Another example of book-banning. Not over critical race theory this time, though, but over a silly book that has depictions of cartoon butts and the words “butt” and “fart” in it.
Did I mention that no parents complained? This is just a silly little book that is in no way objectionable.
Mississippi is completely insane. That book is in my kid’s classroom and utterly unobjectionable.
I also notice that the reason the assistant principal was even teaching the class was that the principal, who subsequently fired him, had been scheduled to teach and didn’t show up!
Boy, I love it when I’m proven to be a rigid, intolerant old fogey!
I would like to think there were plenty of books that could’ve been chosen about topics other than butts and farts. It is a stupid book. I’m sure it made the kids giggle - which the reader undoubtedly appreciated.
I think it shows poor judgment, but would not consider it a fireable offense. I guess my preference is that kids discuss butts and farts outside of class, instead of introducing it into the curriculum.
My WAG is that the principal is the one with a problem. Most likely, she was the one that convinced the superintendent to fire him. Someone who flakes out on an obligation then immediately turns on the person who bails her out, without any real cause, that’s highly suspicious to me.
Of course it’s a stupid book. Kids love that kind of thing. It actually demonstrated very good judgment in the context of keeping second grade children engaged. Butts and farts are normal, healthy, and funny.
I think so too. The book gets kids reading and everyone should appreciate that. I fed Captain Underpants books to my godchildren because it was reading. It also makes adults more approachable if the kids can see them laughing about butts and farts. Good for the Assistant Principal; he was engaging kids in learning.
I do a variation on the color cube prediction trick. I bought the trick in a pack of Fantasma magic tricks at a dollar store. Without spoiling the trick, it involves putting both hands behind your back and doing something quickly. My dexterity is poor. I knew I would need extra time to do that.

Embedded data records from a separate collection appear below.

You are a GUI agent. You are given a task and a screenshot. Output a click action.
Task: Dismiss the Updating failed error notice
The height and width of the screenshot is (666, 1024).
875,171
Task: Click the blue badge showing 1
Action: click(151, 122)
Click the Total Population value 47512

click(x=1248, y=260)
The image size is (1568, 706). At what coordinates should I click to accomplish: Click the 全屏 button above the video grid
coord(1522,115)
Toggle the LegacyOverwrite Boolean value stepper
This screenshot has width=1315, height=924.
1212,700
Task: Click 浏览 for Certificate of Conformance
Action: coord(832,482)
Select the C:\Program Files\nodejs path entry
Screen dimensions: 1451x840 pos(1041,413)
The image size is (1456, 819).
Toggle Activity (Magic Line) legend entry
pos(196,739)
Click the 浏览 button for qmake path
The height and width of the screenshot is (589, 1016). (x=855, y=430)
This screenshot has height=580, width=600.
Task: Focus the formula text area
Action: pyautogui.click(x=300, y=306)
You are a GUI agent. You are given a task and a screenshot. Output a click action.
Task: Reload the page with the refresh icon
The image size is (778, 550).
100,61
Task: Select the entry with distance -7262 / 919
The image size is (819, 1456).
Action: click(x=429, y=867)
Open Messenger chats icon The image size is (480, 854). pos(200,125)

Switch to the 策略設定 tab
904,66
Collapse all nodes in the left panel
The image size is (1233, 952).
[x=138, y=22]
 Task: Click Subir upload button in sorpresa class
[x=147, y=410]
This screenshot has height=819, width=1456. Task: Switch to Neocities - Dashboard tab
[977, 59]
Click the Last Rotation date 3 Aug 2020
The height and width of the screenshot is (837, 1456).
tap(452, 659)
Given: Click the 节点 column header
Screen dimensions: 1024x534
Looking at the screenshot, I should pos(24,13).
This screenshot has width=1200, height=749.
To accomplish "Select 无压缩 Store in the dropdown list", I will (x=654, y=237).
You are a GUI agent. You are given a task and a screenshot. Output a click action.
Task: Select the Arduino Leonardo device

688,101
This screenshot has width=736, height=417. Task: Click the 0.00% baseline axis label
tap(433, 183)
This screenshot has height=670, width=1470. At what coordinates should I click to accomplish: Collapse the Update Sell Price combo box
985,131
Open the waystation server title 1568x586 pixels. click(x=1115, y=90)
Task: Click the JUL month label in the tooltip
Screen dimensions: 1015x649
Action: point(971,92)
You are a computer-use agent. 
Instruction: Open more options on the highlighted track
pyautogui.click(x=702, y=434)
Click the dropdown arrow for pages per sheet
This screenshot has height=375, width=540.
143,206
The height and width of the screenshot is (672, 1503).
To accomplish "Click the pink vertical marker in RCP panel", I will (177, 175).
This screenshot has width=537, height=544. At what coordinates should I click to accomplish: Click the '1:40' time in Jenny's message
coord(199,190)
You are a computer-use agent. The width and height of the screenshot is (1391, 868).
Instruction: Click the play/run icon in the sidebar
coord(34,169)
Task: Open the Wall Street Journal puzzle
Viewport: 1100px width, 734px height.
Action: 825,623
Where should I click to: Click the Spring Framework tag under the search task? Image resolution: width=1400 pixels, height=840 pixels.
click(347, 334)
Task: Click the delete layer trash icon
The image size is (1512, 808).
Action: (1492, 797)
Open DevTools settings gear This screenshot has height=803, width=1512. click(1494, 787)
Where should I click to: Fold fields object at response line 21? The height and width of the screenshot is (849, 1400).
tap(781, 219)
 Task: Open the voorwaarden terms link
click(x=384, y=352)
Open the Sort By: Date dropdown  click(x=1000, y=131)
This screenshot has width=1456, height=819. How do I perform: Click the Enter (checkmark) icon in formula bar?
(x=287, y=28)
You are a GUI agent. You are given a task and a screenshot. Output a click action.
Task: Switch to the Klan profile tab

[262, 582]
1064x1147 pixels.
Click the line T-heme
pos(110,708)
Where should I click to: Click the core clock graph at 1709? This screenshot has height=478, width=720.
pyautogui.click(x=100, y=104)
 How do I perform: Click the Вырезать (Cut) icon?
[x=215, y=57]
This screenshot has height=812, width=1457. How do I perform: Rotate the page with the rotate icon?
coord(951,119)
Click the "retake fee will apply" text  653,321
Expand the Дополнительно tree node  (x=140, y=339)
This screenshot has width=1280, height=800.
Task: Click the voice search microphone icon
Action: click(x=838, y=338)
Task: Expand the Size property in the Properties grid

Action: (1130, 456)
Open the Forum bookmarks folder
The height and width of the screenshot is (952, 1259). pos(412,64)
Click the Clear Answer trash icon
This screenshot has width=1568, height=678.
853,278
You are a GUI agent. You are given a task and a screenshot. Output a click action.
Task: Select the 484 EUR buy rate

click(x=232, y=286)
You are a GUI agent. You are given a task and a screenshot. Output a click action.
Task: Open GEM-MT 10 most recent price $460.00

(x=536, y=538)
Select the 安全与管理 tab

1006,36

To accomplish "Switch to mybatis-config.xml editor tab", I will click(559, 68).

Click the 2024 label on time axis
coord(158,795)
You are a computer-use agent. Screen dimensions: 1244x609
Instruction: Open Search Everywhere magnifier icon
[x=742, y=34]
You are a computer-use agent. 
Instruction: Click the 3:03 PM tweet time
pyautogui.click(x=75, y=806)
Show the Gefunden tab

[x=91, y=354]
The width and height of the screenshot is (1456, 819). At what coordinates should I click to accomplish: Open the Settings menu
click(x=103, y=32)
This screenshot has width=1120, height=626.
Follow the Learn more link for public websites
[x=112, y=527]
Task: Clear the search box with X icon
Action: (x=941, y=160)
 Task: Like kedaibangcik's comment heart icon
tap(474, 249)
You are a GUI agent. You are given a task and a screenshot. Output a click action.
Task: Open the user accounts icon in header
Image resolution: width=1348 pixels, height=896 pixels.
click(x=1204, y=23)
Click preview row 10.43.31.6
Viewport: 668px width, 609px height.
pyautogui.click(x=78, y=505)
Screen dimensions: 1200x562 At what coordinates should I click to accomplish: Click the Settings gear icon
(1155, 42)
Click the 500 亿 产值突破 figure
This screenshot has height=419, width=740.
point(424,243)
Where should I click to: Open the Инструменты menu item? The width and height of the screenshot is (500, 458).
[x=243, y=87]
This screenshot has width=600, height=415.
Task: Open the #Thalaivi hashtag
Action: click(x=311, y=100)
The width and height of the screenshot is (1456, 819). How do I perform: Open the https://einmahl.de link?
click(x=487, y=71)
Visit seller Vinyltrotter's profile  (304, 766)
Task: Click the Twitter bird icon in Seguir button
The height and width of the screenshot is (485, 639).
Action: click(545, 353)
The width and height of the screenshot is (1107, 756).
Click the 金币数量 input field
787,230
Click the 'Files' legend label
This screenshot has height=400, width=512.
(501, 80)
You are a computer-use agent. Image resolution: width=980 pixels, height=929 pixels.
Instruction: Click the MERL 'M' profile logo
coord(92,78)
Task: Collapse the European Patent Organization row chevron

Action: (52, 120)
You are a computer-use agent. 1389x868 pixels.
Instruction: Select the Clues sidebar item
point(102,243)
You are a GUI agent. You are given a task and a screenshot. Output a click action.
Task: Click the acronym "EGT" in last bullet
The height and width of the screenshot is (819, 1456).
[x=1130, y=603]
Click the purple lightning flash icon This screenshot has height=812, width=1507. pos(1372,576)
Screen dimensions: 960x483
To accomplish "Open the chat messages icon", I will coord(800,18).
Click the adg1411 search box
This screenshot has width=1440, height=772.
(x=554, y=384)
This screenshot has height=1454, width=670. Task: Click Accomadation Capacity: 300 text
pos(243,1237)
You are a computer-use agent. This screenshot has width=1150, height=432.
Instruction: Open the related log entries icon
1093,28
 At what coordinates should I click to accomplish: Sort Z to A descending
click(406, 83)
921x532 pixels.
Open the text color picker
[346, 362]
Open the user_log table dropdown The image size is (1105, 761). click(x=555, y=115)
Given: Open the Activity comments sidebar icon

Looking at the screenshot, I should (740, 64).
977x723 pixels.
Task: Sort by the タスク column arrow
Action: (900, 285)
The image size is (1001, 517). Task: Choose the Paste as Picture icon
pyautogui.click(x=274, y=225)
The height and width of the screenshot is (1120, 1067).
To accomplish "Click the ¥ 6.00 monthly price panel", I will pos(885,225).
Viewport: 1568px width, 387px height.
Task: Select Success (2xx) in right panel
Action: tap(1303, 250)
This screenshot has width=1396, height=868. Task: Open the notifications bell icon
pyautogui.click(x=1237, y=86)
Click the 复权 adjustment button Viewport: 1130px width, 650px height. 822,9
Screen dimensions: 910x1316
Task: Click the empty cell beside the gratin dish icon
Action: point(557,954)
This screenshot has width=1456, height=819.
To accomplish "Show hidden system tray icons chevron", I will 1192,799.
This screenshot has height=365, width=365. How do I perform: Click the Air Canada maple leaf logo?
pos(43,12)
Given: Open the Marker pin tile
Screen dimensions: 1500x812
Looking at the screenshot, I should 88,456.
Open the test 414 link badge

Then, it hit me! What if I pretended that I had a magic butt that could tell the color of the cube? I could take all the time I needed as long as I made a big show of rubbing the box on my butt.
The kids love it.
I don’t see the problem with reading kids a book that they’ll enjoy and contains nothing more objectionable than the word fart.
ETA
We had a poster who worked in the Shrek costume at Universal Studios. The rules forbade him from speaking while in the costume. He lobbied hard to be able to make burping and farting noises. Management said yes. The kids loved it. He would also pretend to pick his nose and rub any offered autograph books on his butt.
You haven’t watched the Cartoon Network, have you? It’s full of silly shows that mention farts and butts. But it’s all harmless, and I wouldn’t ban it from the classroom.
That’s fine. Opinions differ. Like I said, I don’t think it merited firing, but I also don’t think I’d cheer Cartoon Network in the schools. Says the prude who taught his granddaughter to pull his finger.
I just read the book. My kids would’ve loved it, and I wouldn’t have minded a bit if someone read it to them at school.
I wonder if the principal had it in for him and was poised to find any reason at all to fire him. It just doesn’t seem like enough of a reason to terminate someone, even in a very conservative area.
I also wonder when the AP will file the wrongful termination lawsuit. Hope he wins.
Yeah, you’re a bit of an old fogey here. My only complaint might be that second grade is a grade or two old for this silly material, but the subject is fine. (My kids are in second grade and kindergarten and I feel they went through their fart and butt phase about two years ago.) Still, any reading material that engages them and they find fun I consider a win. “Everybody Poops” was a similarly entertaining book, and I can’t imagine finding something like that objectionable, either.
My brothers and I apparently never grew out of this phase, and even now when we’re all well into our 50’s we find this stuff hilarious, much to the embarrassment of my brothers’ daughters.
Oh, and I think it’s a perfectly acceptable book to read a class of second graders. It’s just fun.